The Design Store acts as the first Gallery space. Stunning in its subtlety, the brushed aluminium shelving unit frames objects perched on its surfaces. The hexagonal pedestals act as mechanisms for display, shaped to allow for flexible spatial arrangement.
Treated as precious objects, the desks befit the state’s art collection, imbued with clear rules for usage and presentation.

These single sheeted steel monoliths are set at universally accessible height. The result is that the desk is entirely wheelchair accessible, forcing the able-bodied elements to be moments which must rise to adjust—a flip on the paradigm of how these spaces usually work. Like pieces of art, each stone plinth is held and displayed in ways that best showcase their use and function, never allowed to touch the desk without their unique base structure.

The materiality resides within a simple palette, informed by the existing building; concrete, metal, and travertine. Staff functions were compartmentalised and then celebrated with a series of travertine objects, conceived as pieces of sculpture.

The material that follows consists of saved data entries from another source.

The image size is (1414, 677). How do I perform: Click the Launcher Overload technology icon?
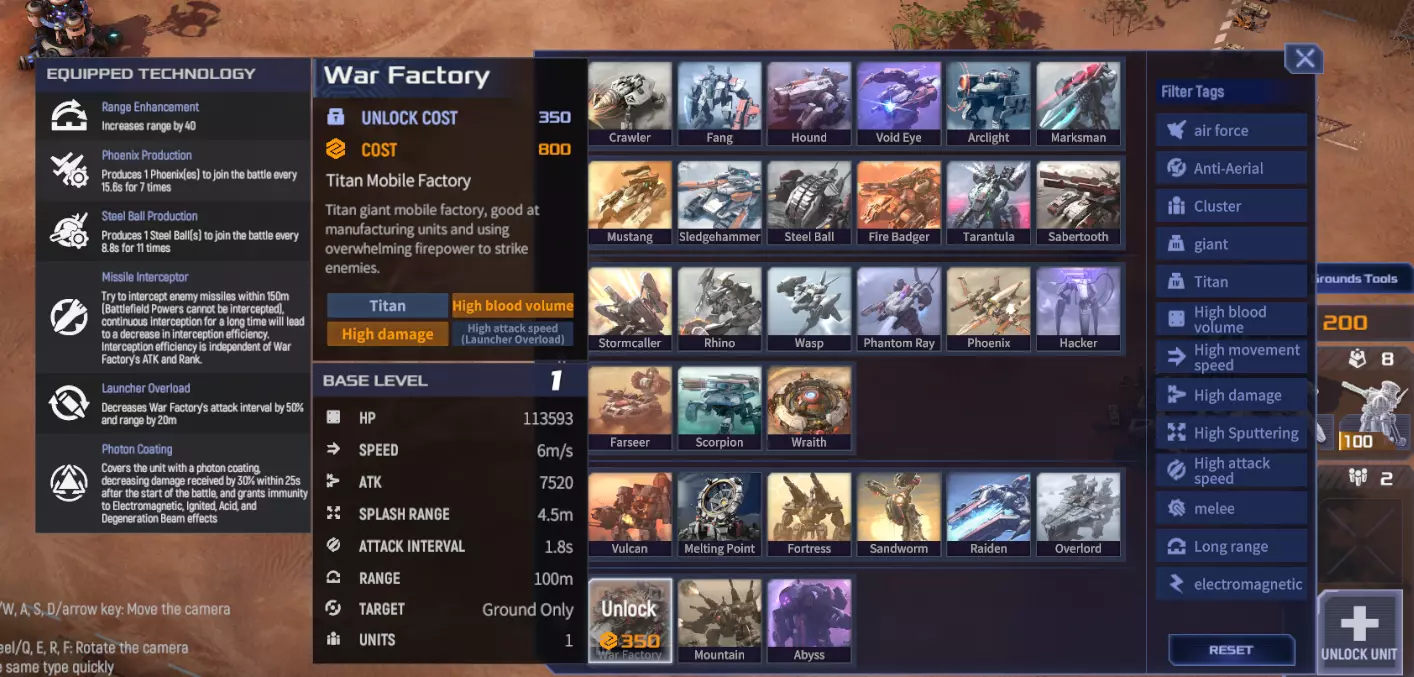(70, 403)
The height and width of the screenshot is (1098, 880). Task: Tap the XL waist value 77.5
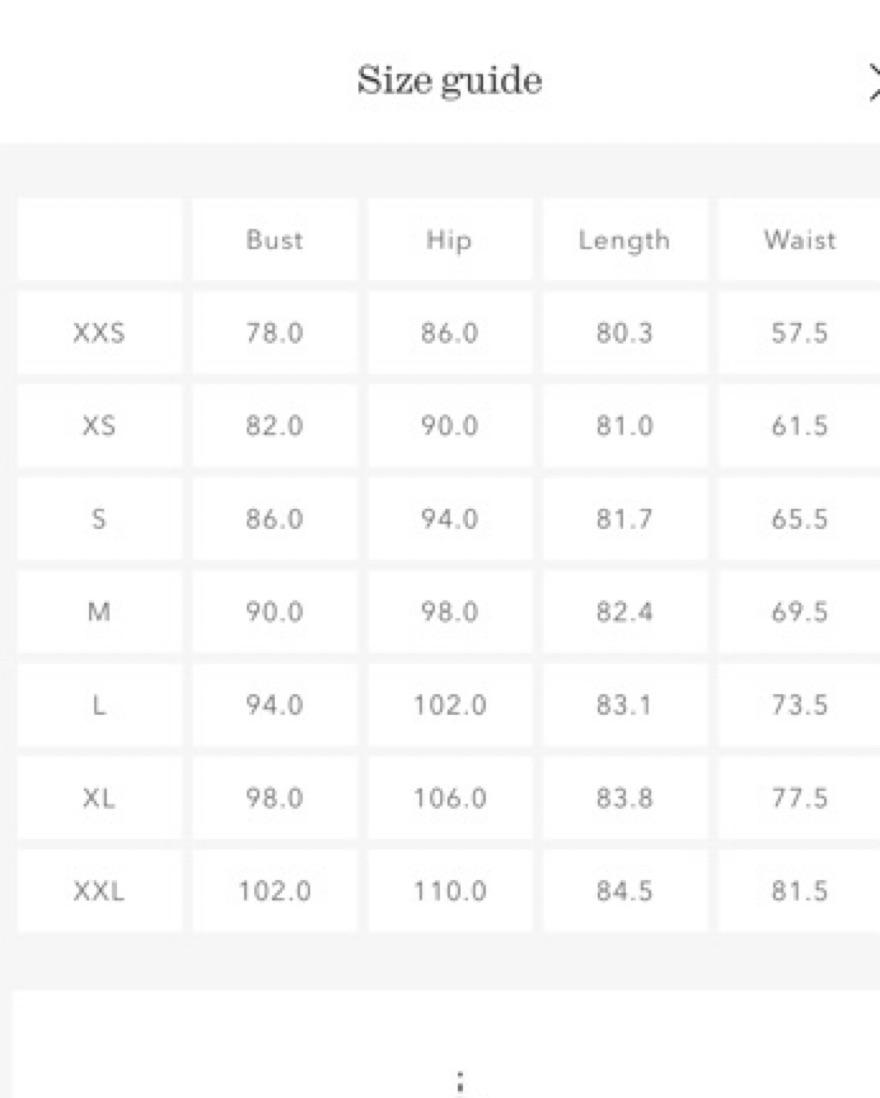799,798
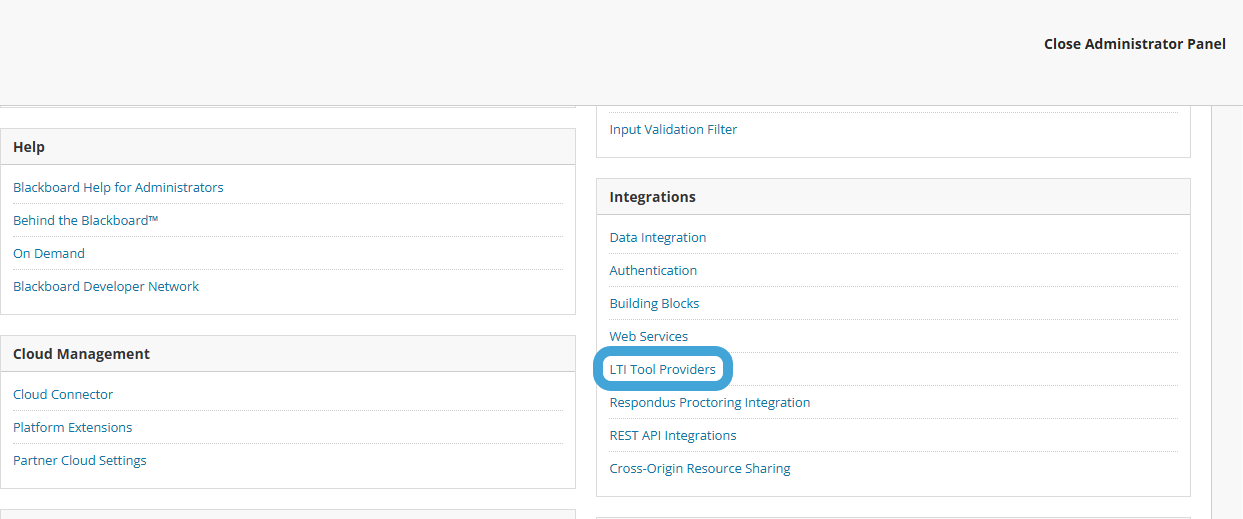The width and height of the screenshot is (1243, 519).
Task: Open Cross-Origin Resource Sharing settings
Action: (x=700, y=468)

Breathing fresh life into a state icon, the entire refurbishment honours the original Architectural intent of the building. Works here must be respectful, deferential, yet carry the same strength and resonance as the original building. Straight forward, functional and enduring, the new entrance reverberates throughout the entire refurbishment, editing and resetting the public presentation of the Gallery proper.

The result is a timeless monument to greet visitors on entry, reflective and flexible to ongoing changes such as surging visitor numbers, changing exhibitions, and out-of-season events.